Près de 40 jours de conflit très dur et pourtant la fin du tunnel n’est pas encore en vue ; mais des certitudes et une interrogation se sont progressivement installées.

Il y a deux quasi certitudes :

Le vaincu, c’est Phillipe Martinez le secrétaire général de la CGT.

D’une certaine façon il fait désormais penser à une bête sauvage enfermée dans un piège. Poussé par sa culture militante, il s’est cru incontournable et ne sait plus comment sortir de la nasse dans laquelle l’ a poussé sa propre base.

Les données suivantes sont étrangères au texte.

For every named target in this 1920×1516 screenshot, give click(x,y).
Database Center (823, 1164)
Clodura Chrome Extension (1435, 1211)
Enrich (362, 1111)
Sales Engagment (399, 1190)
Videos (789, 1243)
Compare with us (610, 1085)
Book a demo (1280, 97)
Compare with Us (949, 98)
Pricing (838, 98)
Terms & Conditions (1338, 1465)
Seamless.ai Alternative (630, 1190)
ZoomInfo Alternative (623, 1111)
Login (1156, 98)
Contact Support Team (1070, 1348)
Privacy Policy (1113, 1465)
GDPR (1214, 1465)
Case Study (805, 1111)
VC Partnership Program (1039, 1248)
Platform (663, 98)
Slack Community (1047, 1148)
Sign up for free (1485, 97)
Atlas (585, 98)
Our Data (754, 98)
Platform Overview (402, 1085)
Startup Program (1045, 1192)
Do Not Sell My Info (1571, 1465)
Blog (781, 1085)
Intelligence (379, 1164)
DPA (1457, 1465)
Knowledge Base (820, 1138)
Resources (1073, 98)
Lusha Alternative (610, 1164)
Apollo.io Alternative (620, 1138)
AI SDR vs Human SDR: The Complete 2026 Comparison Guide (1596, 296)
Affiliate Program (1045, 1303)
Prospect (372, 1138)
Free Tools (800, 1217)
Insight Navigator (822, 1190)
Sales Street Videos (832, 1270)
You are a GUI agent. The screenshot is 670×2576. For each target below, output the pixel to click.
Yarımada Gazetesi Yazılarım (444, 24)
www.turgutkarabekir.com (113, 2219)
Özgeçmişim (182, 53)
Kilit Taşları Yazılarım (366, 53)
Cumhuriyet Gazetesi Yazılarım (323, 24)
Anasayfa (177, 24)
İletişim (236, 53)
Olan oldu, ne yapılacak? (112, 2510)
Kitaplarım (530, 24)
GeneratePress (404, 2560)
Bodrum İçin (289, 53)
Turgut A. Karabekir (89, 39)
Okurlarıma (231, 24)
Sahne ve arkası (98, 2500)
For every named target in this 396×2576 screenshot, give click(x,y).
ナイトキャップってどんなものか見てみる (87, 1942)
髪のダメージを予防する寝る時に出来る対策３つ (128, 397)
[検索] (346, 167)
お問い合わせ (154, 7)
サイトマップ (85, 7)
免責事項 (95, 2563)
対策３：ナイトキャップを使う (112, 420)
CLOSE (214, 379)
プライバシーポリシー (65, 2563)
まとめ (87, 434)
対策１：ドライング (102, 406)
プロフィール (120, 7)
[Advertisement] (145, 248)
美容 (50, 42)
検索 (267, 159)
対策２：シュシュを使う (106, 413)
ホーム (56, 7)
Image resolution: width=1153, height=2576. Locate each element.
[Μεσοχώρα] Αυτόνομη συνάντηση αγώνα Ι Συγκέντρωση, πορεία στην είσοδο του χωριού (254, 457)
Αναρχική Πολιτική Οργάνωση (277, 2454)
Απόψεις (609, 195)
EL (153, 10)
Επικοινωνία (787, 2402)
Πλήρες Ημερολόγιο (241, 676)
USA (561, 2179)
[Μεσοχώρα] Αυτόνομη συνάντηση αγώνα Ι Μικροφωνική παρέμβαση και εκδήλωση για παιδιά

il a sans doute pensé qu’il ferait plier le gouvernement, comme beaucoup de ses prédécesseurs l’ont réussi dans le passé. Cette victoire était pour lui une absolue nécessité. Or on en est très loin.

A la tête d’une centrale syndicale de plus en plus affaiblie, Il ne peut plus désormais compter que sur les salariés les plus privilégiés ( SNCF, RATF, Ports, Raffineries) ; pas de quoi entrainer au sacrifice le monde du travail.

La descente aux enfers s’accentue : c’est sa base qui lui dicte très souvent les positions à prendre et, pire, un de ses adjoints, Laurent Brun secrétaire de la Fédération des cheminots, se prend pour un nouveau Lénine et se prépare à devenir calife à la place du calife à la moustache.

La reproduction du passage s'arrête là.